Economic expansion has been reinforced by tourism and aviation. As per the Dubai Department of Economy and Tourism, the emirate welcomed 15.7 million international visitors between January and October 2025, while hotel occupancy averaged 79.4%.
Complementing this, Emirates reported a profit before tax of AED 12.2 billion for H1 2025–26, underlining the city’s importance as a global hub. This high demand is inevitably opening up new opportunities for tech, logistics, retail, and PropTech companies in Dubai, thus displaying the synergy across sectors.
Dubai’s momentum extends to technology and innovation. The city ranked fourth globally in the IMD Smart City Index and secured fourth place worldwide for FinTech in GFCI 38. DIFC recorded 7,700 active companies, with FinTech and innovation firms growing 28% year-on-year. Initiatives such as the Dubai AI Seal, Dubai Founders HQ, and Dubai PropTech Hub have helped make the city an appealing location for global innovators.
Hence, I firmly believe that 2025 was a sensible time to start a business in Dubai.

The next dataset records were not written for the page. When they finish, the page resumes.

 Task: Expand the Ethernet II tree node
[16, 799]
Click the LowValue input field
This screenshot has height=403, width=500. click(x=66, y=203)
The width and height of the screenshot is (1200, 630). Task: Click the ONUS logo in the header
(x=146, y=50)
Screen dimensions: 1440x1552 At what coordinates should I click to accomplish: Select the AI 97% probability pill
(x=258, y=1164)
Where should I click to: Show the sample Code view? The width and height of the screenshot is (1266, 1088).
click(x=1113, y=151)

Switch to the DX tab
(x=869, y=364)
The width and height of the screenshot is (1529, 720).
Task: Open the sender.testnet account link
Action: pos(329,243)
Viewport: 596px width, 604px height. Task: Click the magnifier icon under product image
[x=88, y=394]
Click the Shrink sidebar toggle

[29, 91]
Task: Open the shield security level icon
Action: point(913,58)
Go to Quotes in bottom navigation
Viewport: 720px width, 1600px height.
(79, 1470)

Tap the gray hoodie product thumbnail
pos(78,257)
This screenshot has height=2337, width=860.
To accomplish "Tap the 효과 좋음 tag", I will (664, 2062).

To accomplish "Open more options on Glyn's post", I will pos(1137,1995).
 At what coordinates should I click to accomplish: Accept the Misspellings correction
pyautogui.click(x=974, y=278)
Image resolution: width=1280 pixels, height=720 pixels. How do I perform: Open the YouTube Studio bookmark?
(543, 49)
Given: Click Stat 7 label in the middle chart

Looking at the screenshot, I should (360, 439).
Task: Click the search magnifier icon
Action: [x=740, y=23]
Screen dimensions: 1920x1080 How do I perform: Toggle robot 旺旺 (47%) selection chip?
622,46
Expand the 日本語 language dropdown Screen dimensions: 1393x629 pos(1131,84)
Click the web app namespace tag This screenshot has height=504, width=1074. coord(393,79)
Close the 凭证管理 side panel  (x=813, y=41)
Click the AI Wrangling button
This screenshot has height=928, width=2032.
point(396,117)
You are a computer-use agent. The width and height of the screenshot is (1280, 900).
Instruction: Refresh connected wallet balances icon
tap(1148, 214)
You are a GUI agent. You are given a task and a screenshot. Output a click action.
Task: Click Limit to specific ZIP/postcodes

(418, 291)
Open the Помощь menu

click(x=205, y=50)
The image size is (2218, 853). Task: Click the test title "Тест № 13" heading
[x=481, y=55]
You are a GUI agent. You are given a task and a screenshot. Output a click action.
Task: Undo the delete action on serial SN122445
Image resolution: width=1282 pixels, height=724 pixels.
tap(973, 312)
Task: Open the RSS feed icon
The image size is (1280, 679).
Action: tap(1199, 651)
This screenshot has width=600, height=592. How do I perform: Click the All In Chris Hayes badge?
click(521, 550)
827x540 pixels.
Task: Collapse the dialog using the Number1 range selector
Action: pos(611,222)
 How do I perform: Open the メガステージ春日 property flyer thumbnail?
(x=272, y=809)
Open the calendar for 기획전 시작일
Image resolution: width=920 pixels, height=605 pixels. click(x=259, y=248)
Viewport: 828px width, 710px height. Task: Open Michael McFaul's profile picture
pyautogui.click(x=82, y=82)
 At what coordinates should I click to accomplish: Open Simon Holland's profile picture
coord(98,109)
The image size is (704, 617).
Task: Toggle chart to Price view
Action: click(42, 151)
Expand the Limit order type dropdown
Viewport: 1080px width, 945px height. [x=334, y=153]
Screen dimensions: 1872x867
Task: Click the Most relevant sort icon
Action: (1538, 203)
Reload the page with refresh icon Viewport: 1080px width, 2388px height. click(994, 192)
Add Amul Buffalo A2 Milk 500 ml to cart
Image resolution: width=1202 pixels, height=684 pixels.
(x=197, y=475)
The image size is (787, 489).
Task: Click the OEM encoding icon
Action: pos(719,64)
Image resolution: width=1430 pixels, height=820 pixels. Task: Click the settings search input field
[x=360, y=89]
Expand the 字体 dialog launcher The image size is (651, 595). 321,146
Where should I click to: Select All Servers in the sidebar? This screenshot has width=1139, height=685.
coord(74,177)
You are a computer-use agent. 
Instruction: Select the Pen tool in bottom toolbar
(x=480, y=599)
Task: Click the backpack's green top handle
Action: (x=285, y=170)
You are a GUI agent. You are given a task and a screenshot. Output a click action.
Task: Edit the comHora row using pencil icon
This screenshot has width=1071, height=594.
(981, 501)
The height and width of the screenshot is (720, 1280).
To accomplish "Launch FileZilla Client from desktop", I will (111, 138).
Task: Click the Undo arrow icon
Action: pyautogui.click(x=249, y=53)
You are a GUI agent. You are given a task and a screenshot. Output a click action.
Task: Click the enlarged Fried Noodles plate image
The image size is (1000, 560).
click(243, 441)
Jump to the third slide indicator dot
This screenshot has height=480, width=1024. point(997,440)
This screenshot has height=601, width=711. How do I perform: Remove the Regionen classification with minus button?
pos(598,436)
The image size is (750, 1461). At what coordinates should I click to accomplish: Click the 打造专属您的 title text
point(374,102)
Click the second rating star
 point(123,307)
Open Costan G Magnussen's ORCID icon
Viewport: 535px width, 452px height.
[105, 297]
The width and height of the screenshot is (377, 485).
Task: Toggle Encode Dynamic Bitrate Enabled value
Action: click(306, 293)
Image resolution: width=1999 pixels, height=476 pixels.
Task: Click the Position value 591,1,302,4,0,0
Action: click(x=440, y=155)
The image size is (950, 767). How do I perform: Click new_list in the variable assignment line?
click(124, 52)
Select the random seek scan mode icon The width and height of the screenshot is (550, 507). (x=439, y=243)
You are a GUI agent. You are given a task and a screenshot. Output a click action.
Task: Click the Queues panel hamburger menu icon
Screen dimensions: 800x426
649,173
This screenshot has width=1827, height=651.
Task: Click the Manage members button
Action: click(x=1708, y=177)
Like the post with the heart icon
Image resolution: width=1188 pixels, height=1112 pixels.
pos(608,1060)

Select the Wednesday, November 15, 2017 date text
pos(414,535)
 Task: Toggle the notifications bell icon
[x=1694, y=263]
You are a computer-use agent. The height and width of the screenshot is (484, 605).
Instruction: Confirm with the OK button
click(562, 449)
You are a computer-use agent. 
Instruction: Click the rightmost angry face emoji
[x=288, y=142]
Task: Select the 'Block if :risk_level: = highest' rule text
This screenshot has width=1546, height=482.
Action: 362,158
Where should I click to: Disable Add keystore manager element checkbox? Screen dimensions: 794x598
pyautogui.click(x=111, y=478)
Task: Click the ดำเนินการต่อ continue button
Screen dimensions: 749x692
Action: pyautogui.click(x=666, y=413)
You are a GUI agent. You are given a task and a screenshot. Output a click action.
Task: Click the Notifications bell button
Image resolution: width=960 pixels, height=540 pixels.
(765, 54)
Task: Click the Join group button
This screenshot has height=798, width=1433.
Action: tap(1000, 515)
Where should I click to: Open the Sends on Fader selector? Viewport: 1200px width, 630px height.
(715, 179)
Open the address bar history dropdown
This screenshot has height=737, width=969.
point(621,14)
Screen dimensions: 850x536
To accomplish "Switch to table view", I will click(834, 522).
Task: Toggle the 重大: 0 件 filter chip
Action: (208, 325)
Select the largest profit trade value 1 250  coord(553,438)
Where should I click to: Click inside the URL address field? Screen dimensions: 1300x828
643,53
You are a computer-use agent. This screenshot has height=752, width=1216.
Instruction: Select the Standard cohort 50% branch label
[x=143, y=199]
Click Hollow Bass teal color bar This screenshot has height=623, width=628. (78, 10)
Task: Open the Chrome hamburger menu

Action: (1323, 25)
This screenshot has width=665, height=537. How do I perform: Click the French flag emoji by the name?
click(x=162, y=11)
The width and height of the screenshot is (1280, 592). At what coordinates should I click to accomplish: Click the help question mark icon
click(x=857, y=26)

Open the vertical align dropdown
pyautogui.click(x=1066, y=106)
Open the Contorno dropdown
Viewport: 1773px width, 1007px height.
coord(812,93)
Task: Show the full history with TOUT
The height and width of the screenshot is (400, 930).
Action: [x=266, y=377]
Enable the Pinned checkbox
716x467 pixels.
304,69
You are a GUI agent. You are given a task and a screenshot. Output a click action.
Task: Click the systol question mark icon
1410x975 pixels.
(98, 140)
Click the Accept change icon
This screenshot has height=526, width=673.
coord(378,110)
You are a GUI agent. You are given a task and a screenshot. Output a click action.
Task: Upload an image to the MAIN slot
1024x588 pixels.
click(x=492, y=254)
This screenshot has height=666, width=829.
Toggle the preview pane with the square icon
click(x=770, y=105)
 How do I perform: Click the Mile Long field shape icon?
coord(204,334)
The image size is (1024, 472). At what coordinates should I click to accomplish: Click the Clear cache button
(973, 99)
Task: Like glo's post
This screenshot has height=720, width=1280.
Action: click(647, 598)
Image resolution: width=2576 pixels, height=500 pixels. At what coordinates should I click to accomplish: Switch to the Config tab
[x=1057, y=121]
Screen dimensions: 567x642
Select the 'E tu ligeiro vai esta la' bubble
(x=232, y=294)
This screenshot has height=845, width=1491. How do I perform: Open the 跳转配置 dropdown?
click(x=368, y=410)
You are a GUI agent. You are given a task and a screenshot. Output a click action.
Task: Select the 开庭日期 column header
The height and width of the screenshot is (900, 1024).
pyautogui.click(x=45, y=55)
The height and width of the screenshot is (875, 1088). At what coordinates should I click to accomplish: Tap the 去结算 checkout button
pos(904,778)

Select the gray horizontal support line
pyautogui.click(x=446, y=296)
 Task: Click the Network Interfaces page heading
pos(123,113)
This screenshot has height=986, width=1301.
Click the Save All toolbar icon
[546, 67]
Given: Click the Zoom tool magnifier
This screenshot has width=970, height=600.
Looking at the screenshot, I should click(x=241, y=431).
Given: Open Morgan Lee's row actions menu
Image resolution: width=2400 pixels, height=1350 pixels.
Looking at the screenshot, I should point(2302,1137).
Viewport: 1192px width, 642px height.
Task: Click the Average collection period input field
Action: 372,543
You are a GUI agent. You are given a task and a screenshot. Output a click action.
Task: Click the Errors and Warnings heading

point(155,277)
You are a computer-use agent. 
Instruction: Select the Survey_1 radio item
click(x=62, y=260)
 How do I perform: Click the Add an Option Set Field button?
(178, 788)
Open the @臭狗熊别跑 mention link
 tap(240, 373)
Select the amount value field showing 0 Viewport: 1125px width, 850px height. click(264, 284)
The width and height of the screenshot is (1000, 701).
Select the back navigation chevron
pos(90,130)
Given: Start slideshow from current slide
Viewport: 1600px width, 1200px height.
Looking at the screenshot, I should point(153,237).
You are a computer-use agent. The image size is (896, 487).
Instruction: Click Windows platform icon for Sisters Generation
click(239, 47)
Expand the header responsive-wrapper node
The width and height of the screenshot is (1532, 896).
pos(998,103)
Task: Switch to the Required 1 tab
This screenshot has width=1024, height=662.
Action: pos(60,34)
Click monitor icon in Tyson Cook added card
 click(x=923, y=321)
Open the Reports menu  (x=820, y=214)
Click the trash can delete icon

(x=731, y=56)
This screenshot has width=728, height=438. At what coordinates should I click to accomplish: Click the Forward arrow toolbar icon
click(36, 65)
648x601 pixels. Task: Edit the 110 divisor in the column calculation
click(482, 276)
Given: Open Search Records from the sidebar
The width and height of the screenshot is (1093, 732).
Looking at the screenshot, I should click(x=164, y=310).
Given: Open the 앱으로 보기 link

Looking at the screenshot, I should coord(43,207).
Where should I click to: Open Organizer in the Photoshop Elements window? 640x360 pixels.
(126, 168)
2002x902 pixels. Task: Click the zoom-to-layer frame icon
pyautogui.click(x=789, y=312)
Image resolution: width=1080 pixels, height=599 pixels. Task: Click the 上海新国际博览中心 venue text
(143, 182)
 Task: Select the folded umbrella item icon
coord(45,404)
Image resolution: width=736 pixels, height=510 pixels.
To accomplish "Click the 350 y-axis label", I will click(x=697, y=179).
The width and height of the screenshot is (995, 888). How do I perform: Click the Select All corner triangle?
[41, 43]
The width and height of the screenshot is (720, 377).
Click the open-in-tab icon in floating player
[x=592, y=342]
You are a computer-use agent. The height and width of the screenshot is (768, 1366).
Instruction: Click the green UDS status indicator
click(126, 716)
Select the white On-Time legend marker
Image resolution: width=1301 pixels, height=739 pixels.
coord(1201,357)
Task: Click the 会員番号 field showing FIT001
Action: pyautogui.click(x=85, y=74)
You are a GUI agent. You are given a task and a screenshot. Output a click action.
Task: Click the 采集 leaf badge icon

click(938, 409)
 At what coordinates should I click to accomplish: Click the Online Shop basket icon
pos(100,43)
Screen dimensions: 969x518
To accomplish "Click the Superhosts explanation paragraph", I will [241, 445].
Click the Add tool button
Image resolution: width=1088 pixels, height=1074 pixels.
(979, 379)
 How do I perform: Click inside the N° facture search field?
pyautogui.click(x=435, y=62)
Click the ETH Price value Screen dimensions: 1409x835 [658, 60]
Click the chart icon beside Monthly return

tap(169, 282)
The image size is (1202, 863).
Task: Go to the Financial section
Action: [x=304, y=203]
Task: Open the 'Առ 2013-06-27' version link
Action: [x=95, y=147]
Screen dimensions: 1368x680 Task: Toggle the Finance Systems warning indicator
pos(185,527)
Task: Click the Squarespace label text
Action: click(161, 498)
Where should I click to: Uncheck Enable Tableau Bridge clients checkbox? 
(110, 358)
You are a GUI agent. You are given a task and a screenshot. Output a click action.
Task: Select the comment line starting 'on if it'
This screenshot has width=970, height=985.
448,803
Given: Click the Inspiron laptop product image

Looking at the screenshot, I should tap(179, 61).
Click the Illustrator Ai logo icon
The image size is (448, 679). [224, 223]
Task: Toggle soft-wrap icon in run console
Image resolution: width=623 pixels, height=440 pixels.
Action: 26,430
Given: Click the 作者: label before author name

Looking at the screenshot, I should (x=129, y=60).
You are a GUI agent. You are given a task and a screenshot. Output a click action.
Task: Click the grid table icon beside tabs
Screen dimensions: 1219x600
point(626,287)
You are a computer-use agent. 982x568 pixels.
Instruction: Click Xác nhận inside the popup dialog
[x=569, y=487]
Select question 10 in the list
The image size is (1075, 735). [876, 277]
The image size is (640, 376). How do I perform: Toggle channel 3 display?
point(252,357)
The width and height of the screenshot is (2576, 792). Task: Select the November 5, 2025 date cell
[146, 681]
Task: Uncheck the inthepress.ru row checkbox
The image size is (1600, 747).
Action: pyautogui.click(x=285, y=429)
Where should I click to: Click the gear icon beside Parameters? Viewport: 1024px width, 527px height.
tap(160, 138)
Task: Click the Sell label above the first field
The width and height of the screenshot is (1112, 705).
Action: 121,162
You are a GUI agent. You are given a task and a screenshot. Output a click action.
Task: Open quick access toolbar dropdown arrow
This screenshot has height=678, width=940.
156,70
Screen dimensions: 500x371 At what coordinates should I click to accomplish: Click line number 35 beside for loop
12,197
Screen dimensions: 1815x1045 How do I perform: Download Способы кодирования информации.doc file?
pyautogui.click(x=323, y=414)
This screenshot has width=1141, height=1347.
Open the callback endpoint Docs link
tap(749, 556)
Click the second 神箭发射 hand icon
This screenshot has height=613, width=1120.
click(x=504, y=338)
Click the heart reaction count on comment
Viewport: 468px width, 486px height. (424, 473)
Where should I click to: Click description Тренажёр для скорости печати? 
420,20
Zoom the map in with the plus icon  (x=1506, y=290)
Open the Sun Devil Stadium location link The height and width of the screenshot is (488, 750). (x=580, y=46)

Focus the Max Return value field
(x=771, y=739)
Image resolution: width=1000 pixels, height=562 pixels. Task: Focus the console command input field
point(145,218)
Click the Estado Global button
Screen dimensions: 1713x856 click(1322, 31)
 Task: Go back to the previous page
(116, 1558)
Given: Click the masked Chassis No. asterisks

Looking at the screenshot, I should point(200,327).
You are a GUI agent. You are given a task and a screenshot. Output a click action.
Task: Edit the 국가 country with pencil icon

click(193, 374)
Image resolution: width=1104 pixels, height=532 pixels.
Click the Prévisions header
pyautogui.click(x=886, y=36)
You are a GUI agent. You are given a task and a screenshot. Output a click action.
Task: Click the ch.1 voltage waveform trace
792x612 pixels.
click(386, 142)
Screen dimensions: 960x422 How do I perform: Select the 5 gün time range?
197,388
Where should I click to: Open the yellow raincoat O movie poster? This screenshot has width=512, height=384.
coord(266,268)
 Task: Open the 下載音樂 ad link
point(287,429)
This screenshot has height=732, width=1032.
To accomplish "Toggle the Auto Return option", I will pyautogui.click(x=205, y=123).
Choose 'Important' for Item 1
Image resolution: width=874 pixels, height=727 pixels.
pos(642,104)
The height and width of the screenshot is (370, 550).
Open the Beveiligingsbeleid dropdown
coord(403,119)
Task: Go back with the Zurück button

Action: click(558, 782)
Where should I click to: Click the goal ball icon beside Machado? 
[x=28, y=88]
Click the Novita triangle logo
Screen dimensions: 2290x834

Nonetheless, those who have not yet entered the market still have an opportunity to optimise their returns in 2026. Large-scale developments, increased aviation capacity, and a busy global events calendar all indicate that growth will persist.
As Dubai moves into 2026, the confidence I expressed a year ago has been validated. The emirate has not only stayed on course with the D33 Agenda but has also translated strategy into execution across tourism, technology, infrastructure, and capital markets. I see a city that has reduced friction for business, deepened sector maturity, and strengthened global competitiveness. For entrepreneurs and investors, the foundations are firmly in place.
The year ahead prioritises growth, efficiency, and long-term impact rather than simply entering the market. Truly, Dubai has moved beyond merely preparing for its development, as it is now actively shaping its trajectory.